Just like strabismus (or tropia) intermittent (or transient) strabismus is a condition in which the eyes are not properly aligned with each other. However, unlike constant strabismus, the condition is only evident intermittently (not all the time). Sometimes intermittent strabismus is missed in an eye exam if the patient doesn't report symptoms or the eyes are aligned during the visit and the clinician cannot induce the eye turn.
Intermittent strabismus is often traceable to a problem with binocular vision. A patient may have a natural inward or outward eye posture (called a phoria). Occasionally difficulties with the focusing ability of the eye can lead to intermittent strabismus.
Patients with intermittent strabismus have a slight advantage over constant strabismus in that they use both eyes at least SOME of the time. However, a patient that suffers from intermittent strabismus has a risk of progressing to constant strabismus and developing compensatory mechanisms such as suppression to alleviate double vision.
Most cases of intermittent strabismus are horizontal - the eye turns out (exo) or in (eso). In many cases, the patient has a somewhat fragile binocular vision system, and additional stressors cause the eye to deviate.
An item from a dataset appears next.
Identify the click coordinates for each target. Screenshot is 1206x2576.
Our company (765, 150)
The eye occasionally turns inwards. Many times intermittent esotropia is associated with excessive focusing (called accommodation). Excessive convergence and esophoria may also cause one of the eyes to turn inwards.
The eye occasionally turns outwards. Intermittent exotropia is more common, in fact, more patients have intermittent exotropia than constant exotropia. Inability to maintain convergence and exophoria cause one of the eyes to turn outwards.
Since intermittent strabismus is associated with at least occasional binocularity, vision training is often helpful for patient to improve their ability to keep the eye straight.